[Element lookup rows]
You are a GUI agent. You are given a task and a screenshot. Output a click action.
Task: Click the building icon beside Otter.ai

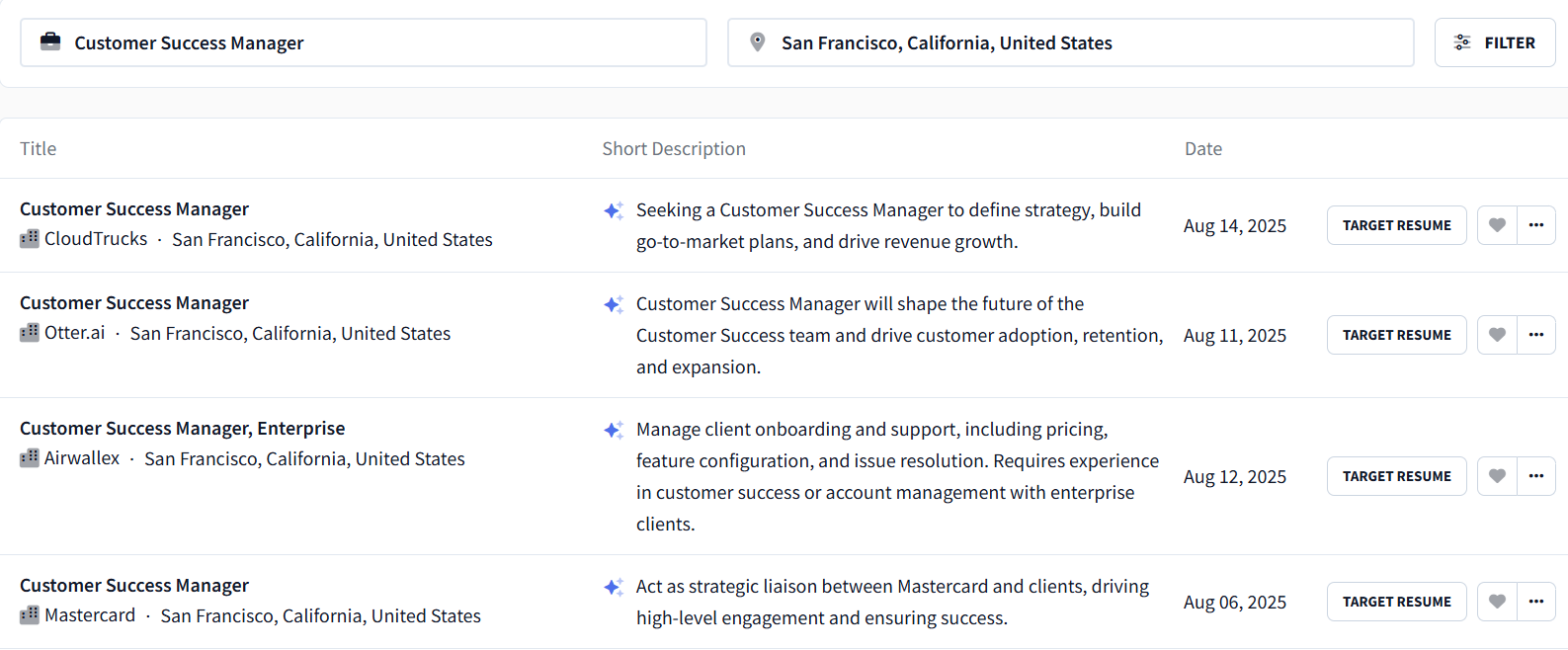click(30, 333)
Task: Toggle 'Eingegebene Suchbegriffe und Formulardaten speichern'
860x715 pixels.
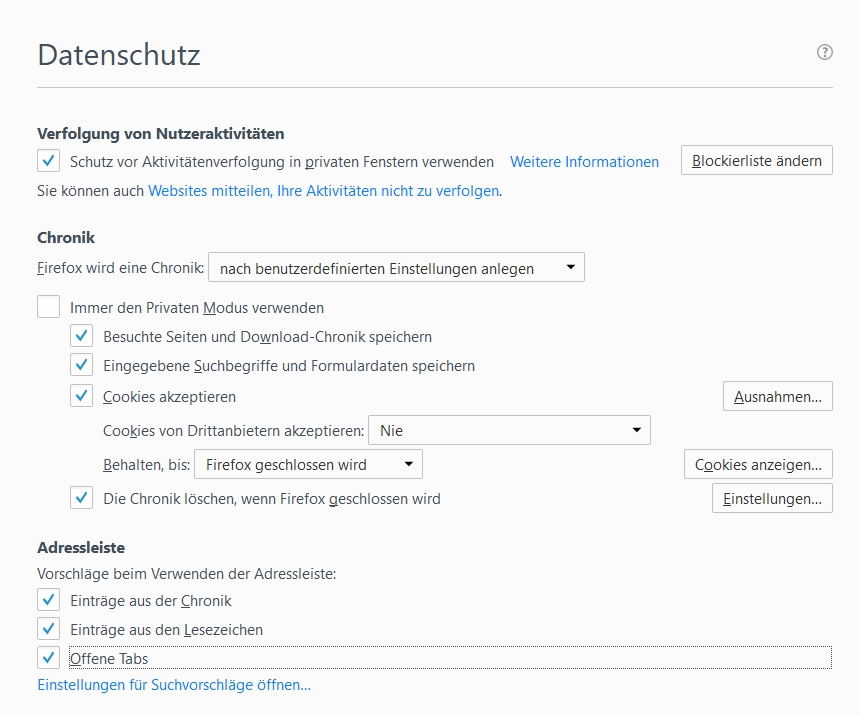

- **REQUIREMENT**: Please rewrite the rows above with "GUI agent" swapped for "interface agent" and everything else unchanged. Omit the pictures from your answer.

- **ANSWER TO THIS PROBLEM**:
You are a interface agent. You are given a task and a screenshot. Output a click action.
Task: Click the building icon beside Otter.ai

click(30, 333)
Task: Toggle 'Eingegebene Suchbegriffe und Formulardaten speichern'
860x715 pixels.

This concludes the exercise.